= Jane Rogers (actress, died 1718) =

English actress

Jane Rogers (died 1718) was an English stage actress. To distinguish her from her daughter she is sometimes referred to as Jane Rogers the Elder.

She first appeared at Theatre Royal, Drury Lane in 1692 in Thomas Shadwell's The Volunteers. Following the split of the United Company in 1695, she remained at Drury Lane with Christopher Rich's company rather than join the breakaways under Thomas Betterton. She benefited from the departed of Anne Bracegirdle with whom she had been competing for roles and became one of the leading members of the company.

Sometimes in the 1690s she gave birth to Jane Rogers reportedly following a liaison with fellow actor Robert Wilks. Her daughter later became an actress as part of the Lincoln's Inn Fields company, where she married Christopher Bullock and was consequently known by his surname.

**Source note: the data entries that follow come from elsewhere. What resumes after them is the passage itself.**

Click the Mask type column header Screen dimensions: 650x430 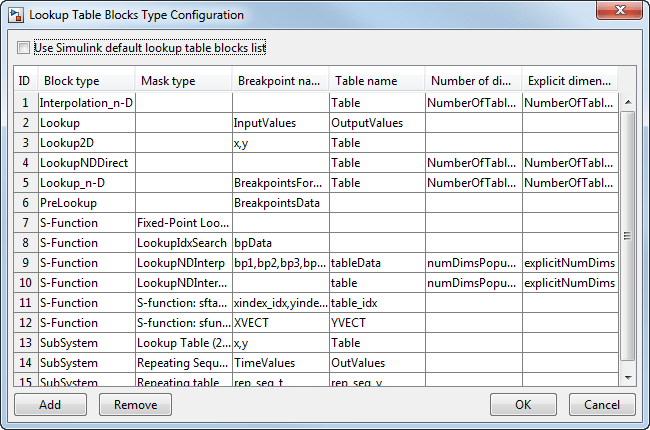click(182, 81)
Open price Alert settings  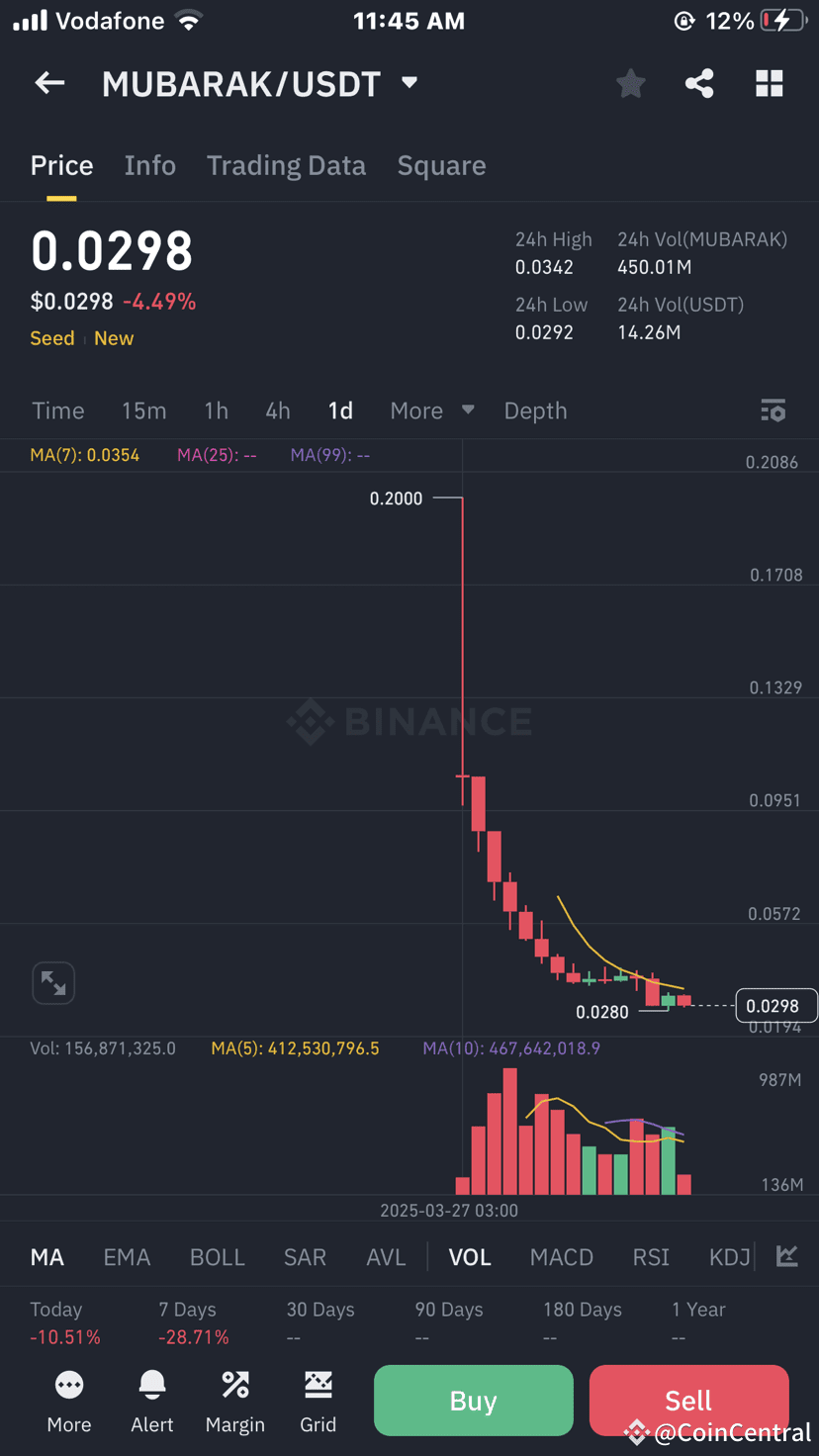click(151, 1400)
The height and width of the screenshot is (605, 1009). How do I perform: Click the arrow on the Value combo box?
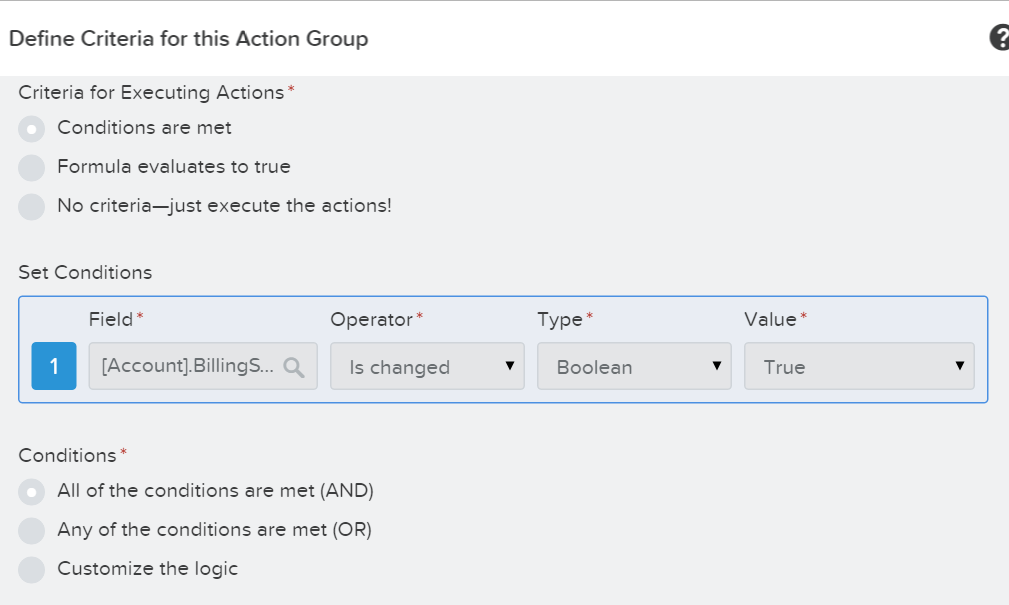[x=960, y=366]
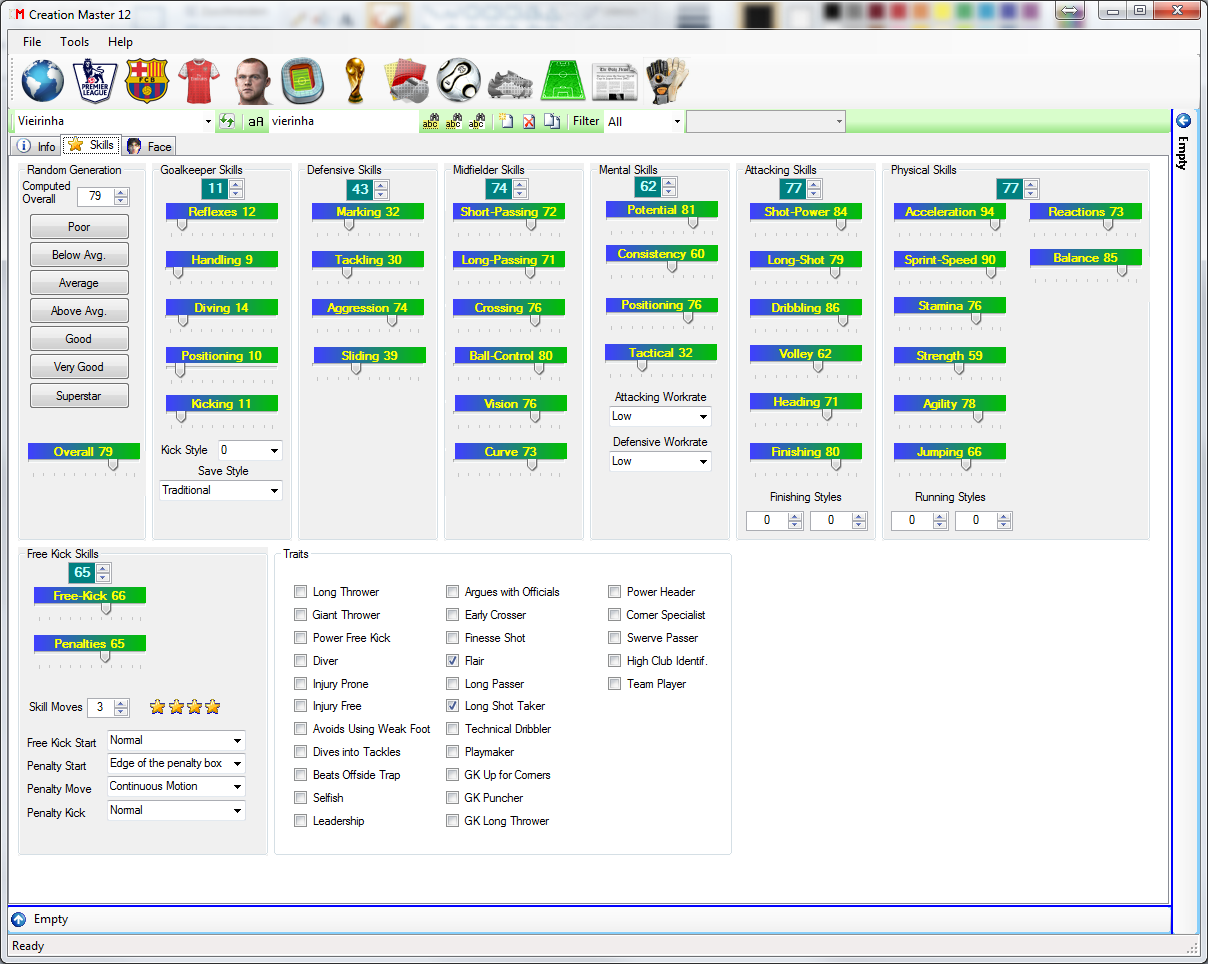Check the Power Header trait
1208x964 pixels.
coord(615,592)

The elder Rogers continued at Drury Lane until 1706, when she switched to the new Queen's Theatre in the Haymarket. She then returned to Drury Lane where she stayed, apart from another season spent at the Haymarket until 1714, although she was increasingly in dispute with the company and found several of her roles given to Anne Oldfield. She was then recruited by John Rich for the revived Lincoln's Inn Fields, where her daughter began acting shortly afterwards. The elder Rogers remained with the company until her death in November 1718.

==Selected roles==

- Winifred in The Volunteers (1692)
- Maria in The Maid's Last Prayer (1693)
- Lucy in The Female Virtuosos (1693)
- Mirvan in The Ambitious Slave (1694)
- Jacinta in The Canterbury Guests (1694)
- Berinthia in The Rival Sisters (1695)
- Marina in The Mock Marriage (1695)
- Claudia in Bonduca (1695)
- Imoinda in Oroonoko (1695)
- Agnes de Castro in Agnes de Castro (1695)
- Bellario in Philaster (1695)
- Amanda in Love's Last Shift (1696)
- Marina in The Lost Lover (1696)
- Anchilthea in Pausanius (1696)
- Morena in Ibrahim, the Thirteenth Emperor of the Turks (1696)
- Evanthe in The Unhappy Kindness (1696)
- Amanda in The Relapse (1696)
- Alinda in Neglected Virtue (1696)
- Emelia in Woman's Wit (1697)
- Bellamira in The Triumphs Of Virtue (1697)
- Sylvia in A Plot and No Plot (1697)
- Florella in The Sham Lawyer (1697)
- Lucinda in Love and a Bottle (1698)
- Honoria in Love Without Interest (1699)
- Angelica in The Constant Couple (1699)
- Ann in Richard III (1699)
- Angelica in Sir Harry Wildair (1701)
- Armida in The Generous Conqueror (1701)
- Margarita in The Unhappy Penitent (1701)
- Sophronia in The Bath (1701)
- Cassandra in The Virgin Prophetess (1701)
- Constance in The Twin Rivals (1702)
- Leonora in The False Friend (1702)
- Teraminta in The Patriot (1702)
- Isabella in All for the Better (1702)
- Belinda in Tunbridge Walks (1703)
- Lucinda in Love's Contrivance (1703)
- Penelope in The Lying Lover (1703)
- Annabella in Vice Reclaimed (1703)
- Zelinda in The Faithful Bride of Granada (1704)
- Melinda in The Recruiting Officer (1706)
- Clarinda in The Double Gallant (1707)
- Isabinda in The Busie Body (1709)
- Virginia in Appius and Virginia (1709)
- Lucia in The City Ramble (1711)
- Luciana in The Perfidious Brother (1716)
- Lady Outside in Woman Is a Riddle (1716)

==Bibliography==
- Highfill, Philip H, Burnim, Kalman A. & Langhans, Edward A. A Biographical Dictionary of Actors, Actresses, Musicians, Dancers, Managers, and Other Stage Personnel in London, 1660-1800: Volume 13. SIU Press, 1991.